Task inputs:

☆ ☆ ☆ ☆ ☆ ☆ ☆

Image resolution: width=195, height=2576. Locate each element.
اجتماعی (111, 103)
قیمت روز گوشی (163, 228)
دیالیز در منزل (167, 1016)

☆ ☆ ☆ ☆ ☆ ☆ ☆

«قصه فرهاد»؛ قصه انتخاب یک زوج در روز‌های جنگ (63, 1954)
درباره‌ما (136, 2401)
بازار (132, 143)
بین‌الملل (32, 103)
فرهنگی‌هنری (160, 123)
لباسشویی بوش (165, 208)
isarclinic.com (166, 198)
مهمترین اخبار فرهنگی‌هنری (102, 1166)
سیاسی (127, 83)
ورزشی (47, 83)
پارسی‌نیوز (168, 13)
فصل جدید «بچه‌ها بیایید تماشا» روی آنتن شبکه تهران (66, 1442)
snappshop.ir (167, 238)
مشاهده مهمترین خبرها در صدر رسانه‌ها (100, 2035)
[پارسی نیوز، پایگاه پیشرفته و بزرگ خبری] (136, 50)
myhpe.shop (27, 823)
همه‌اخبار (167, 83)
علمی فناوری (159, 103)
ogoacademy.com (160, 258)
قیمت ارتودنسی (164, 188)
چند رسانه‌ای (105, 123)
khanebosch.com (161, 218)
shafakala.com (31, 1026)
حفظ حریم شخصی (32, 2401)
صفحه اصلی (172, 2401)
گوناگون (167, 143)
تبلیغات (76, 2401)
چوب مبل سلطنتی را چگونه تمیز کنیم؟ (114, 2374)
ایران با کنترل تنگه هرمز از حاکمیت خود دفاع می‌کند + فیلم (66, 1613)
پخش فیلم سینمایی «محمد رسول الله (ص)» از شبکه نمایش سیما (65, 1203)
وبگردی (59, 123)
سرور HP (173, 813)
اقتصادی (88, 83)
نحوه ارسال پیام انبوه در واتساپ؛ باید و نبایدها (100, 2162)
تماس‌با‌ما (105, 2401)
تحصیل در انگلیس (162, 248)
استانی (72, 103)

☆ ☆ ☆ ☆ ☆ ☆ ☆

Exercise requirements: Your task is to retype the entries verbatim, starting with the line that holds "پخش فیلم سینمایی" and stopping after the line that holds "استانی (72, 103)".

Answer:
پخش فیلم سینمایی «محمد رسول الله (ص)» از شبکه نمایش سیما (65, 1203)
وبگردی (59, 123)
سرور HP (173, 813)
اقتصادی (88, 83)
نحوه ارسال پیام انبوه در واتساپ؛ باید و نبایدها (100, 2162)
تماس‌با‌ما (105, 2401)
تحصیل در انگلیس (162, 248)
استانی (72, 103)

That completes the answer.